YORKTON - An icon of Canadian film has died.
Norman Jewison, the acclaimed Canadian-born director whose films included the Oscar-winning "In the Heat of the Night," has died at age 97.
Jewison, a three-time Oscar nominee who in 1999 received an Academy Award for lifetime achievement, has had a definite impact of film in this country and that impact rippled to the Yorkton Film Festival, said YFF executive director Randy Goulden.
“His impact is significant, she said.
Jewison, was honoured by Canada in 2003 with a Governor General’s Performing Arts Award. He founded the Canadian Film Centre in 1988.
Goulden said the training centre has been integral in terms of creating Canadian filmmakers.
“It has provided training to Canadians who want to go into film-making,” she said, adding that trickles down to some of the entries over the years at YFF having a connection to the training.
Jewison’s 1967's "In the Heat of the Night," starred Rod Steiger as a white racist small-town sheriff and Sidney Poitier as a Black detective from Philadelphia. The production won the Academy Award for best picture while Steiger took home the best-actor Oscar.
Goulden said the film was one with a message which is still important tearing down racial prejudices to work together.

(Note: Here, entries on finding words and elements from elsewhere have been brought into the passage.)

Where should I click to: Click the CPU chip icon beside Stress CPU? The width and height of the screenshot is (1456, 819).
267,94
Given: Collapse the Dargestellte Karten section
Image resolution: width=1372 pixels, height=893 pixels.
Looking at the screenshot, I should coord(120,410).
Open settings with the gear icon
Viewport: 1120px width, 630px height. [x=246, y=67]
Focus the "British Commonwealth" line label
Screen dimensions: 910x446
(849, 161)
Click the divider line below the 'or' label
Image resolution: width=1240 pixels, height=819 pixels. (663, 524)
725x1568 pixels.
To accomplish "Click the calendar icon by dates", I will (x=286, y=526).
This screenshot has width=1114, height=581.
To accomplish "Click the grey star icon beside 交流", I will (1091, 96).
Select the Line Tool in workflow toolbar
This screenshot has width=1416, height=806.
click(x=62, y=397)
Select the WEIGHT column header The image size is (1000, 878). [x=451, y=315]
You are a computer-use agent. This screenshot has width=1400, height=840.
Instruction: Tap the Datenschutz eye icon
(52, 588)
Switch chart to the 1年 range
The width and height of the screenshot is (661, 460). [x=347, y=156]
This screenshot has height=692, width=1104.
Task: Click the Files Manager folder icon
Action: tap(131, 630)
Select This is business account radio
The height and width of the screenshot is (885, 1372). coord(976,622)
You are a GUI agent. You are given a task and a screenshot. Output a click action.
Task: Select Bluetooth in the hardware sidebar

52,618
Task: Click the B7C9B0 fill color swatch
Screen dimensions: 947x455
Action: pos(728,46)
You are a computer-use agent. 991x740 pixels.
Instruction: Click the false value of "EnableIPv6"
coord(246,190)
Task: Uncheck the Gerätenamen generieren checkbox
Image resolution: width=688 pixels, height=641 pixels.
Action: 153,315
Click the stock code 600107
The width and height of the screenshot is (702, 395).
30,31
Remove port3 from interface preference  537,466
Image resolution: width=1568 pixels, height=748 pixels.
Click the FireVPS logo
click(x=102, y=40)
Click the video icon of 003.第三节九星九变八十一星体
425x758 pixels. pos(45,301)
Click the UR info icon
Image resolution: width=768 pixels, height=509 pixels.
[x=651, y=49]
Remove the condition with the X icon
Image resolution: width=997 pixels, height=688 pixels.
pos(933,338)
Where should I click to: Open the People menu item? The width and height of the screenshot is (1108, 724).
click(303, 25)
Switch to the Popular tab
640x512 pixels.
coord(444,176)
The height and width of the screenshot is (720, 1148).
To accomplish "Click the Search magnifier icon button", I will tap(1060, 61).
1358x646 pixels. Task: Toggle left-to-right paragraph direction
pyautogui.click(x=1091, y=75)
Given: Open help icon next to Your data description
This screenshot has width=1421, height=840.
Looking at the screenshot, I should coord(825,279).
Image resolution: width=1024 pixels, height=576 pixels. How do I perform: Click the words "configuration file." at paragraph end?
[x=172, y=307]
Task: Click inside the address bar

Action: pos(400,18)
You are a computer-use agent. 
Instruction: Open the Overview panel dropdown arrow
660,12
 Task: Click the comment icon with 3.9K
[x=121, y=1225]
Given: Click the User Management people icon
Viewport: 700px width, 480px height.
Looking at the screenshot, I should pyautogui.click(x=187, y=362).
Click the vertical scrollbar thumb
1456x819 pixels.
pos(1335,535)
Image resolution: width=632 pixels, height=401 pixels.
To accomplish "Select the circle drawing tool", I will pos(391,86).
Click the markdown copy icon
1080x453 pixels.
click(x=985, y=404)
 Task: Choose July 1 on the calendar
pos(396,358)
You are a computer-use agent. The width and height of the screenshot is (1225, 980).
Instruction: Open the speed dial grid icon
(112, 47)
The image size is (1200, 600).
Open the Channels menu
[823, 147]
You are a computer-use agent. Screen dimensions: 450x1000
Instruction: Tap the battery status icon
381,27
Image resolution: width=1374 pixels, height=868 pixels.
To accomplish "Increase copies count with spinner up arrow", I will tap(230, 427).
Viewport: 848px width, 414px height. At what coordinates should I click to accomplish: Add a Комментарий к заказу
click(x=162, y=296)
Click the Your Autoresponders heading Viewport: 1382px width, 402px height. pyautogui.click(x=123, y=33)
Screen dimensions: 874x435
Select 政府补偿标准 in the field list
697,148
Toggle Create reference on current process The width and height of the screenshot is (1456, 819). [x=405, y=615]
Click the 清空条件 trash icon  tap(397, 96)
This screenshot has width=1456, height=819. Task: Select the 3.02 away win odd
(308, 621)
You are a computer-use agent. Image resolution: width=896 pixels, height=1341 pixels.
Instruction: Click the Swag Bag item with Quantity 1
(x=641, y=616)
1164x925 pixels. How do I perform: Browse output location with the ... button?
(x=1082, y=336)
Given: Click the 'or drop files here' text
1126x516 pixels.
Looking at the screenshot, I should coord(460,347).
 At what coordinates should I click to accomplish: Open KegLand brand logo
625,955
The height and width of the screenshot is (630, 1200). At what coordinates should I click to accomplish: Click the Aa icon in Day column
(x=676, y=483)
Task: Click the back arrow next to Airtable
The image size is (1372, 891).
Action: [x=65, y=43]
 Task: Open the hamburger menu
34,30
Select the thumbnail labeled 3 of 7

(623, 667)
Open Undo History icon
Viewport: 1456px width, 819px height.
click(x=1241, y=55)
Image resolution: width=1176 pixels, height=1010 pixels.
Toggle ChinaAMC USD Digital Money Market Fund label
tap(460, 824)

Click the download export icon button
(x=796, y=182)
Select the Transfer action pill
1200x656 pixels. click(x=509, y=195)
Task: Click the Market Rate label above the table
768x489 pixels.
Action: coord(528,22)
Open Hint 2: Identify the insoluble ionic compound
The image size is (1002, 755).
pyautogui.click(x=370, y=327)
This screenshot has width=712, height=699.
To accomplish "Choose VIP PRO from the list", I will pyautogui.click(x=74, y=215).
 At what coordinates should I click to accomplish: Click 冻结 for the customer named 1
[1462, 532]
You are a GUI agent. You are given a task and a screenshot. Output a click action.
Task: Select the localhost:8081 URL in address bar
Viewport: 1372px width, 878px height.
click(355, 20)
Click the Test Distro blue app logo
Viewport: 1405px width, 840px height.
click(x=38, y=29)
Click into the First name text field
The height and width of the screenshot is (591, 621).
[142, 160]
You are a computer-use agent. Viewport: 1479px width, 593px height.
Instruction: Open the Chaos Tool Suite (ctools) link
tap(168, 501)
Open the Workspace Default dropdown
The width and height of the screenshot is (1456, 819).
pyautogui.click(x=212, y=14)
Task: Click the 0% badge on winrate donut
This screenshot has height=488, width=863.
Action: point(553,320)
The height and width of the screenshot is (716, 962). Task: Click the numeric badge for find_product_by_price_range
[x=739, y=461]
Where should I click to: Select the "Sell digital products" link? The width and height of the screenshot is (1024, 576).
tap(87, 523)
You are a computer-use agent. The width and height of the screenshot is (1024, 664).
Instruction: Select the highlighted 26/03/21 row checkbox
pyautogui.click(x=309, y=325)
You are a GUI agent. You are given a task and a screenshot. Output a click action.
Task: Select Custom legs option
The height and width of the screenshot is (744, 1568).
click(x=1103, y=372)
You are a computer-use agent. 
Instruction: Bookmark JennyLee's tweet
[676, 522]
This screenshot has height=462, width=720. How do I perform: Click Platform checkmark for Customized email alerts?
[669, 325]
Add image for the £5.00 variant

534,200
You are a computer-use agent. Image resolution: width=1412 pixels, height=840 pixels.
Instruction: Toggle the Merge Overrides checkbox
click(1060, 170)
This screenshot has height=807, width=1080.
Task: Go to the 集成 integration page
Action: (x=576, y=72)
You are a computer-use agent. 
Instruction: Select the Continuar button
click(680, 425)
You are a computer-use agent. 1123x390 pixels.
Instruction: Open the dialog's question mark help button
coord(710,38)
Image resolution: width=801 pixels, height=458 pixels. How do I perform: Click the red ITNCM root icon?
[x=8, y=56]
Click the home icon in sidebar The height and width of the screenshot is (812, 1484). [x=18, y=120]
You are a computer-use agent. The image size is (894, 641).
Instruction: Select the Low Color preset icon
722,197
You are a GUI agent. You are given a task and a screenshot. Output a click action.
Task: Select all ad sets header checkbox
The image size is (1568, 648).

“He (Jewison) was one of the first to bring it to the forefront to get us thinking about it,” she said.
Jewison received two other Oscar nominations, for “Fiddler on the Roof” and “Moonstruck”.
Goulden said while Jewison found great success in Hollywood “he still never forgot about his Canadian roots.
Jewison and his wife also created the Norman & Margaret Jewison Charitable Foundation, which provides dollars to film.
“Every year we get funding from the Jewison Foundation,” said Goulden.
That support has included the Director Fiction Award program presented by Norman & Margaret Jewison Charitable Foundation.